Prostate Cancer Overview, Causes, Risk Factors
When cells in your body begin to grow uncontrollably, there is a risk of cancer; so cells in any body part can develop into cancerous cells. Prostate cancer develops when the cells of the prostate gland grow abnormally. Only males have this gland that produces the fluid in semen; it is situated beneath the bladder.
Prostate cancer can be of different types, almost all are adenocarcinomas. Others may be transitional cell carcinomas, neuroendocrine tumors, and sarcomas; they are rather uncommon. While most prostate cancers are found to grow slowly, some can spread fast.
Symptoms To Watch Out For Early Diagnosis
This type of cancer typically shows no visible symptoms in the initial stages. When these do become evident it is usually BPH or Benign Prostatic Hyperplasia, or as an enlarged prostate. The most common symptoms that can help you diagnose this condition early are:
- frequent urination
- pains in the lower pelvic region
- difficulty in urinating or associated pain and burning
- poor urinary output, haematuria or blood in the urine
- loss of appetite
- painful ejaculation
- weight loss
- bone pains
These symptoms are usually found when the cancer is in the advanced stages, and are usually triggered by some other medical condition. For instance, the difficulty to urinate maybe because of BPH; however, you need to keep your doctor informed about this so as to treat it in time.
Prostate Cancer Treatment: Choose What’s Best For You
All patients suffering from prostate cancer cannot benefit from the same kind of treatment. While some tumors progress rapidly, others may not grow at all or may progress at a much slower pace which might not require medical intervention. So, your doctor can advise you on what is the best prostate cancer treatment for you. He will take this decision based upon certain factors like:
- Age, lifestyle habits and overall health conditions
- How large your tumor is and whether the cancer has spread to other body parts
- Possible risks and side-effects
- How you feel about an immediate treatment
- The chances of cancer cure with treatment
Most common prostate cancer treatments are as follows:
- Watchful Waiting: This works when the tumor is small and grows slowly; you can wait for the symptoms to show before starting treatment. You can undergo routine PSA or prostate-specific antigen tests, rectal exams, blood tests, biopsies and ultrasounds for monitoring the condition.
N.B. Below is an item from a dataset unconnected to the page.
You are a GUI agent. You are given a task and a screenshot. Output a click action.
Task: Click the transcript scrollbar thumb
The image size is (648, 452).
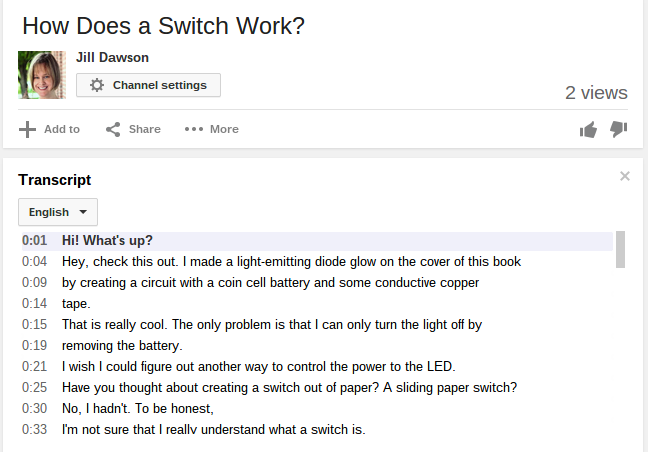620,250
- Surgery: This works when you are healthy and cancer has not spread already. Here, the doctor can decide to get rid of the prostate gland, or the gland and the surrounding tissue. Possible side-effects may be difficulty controlling urine and erectile dysfunction.
- Radiation: In this, high-energy X-ray-like beams are used to kill cancerous cells; this works best for elderly patients or those having other health issues. Sometimes, radiation is needed to eliminate any cancer cells left after surgery.
- Hormone Therapy: Since prostate cancer cells require male sex hormones for growth, this method is used to prevent the cells from getting hormones. The treatment reduces testosterone and other male hormone levels.
- Cryotherapy: For prostate cancer that is detected early, this can work as the doctor seeks to kill the cells through freezing. Probes and needles are used for transmitting extremely cold gas for destroying the cancer cells.
- Chemotherapy: This method is aimed at using drugs for killing the cancer cells; the drugs can be taken orally or injected in the bloodstream. The therapy is recommended for people with advanced cancer or if cancer has spread.
- Bone-directed treatment: When cancer reaches bones, there are medicines to ease the pain and prevent breakage.
- Cancer Vaccines: These will boost immunity to ward off infection. This is likely to work when hormone therapy fails to yield desirable results. The vaccine is custom-made and is known to increase longevity.
When To Go See Your Doctor
Since the symptoms of prostate cancer do not surface during the early stages, it may be hard to diagnose the condition early on. Screening is done to test for diseases when there are no visible signs and symptoms, for instance, the PSA and DRE or digital rectal examination test for prostate cancer. But, these are also not perfect and results may be inaccurate because of some infection or BPH condition. So, you need to consult a healthcare provider regarding the best test suggestions for you.
You can get screened when you are a male above 55 years of age, of African-American descent, or with a history of prostate cancer in the family. The PSA and DRE tests can help in early detection so that treatment can be initiated early and restricting the spreading of cancer. So, even if you are in your 30s or 40s, and experience any of the common prostate cancer symptoms, you must not hesitate to get yourself checked by a doctor. Symptoms do not indicate that you have cancer; but, if you have extreme pain or bloody discharge, it’s rather advisable to seek immediate medical attention.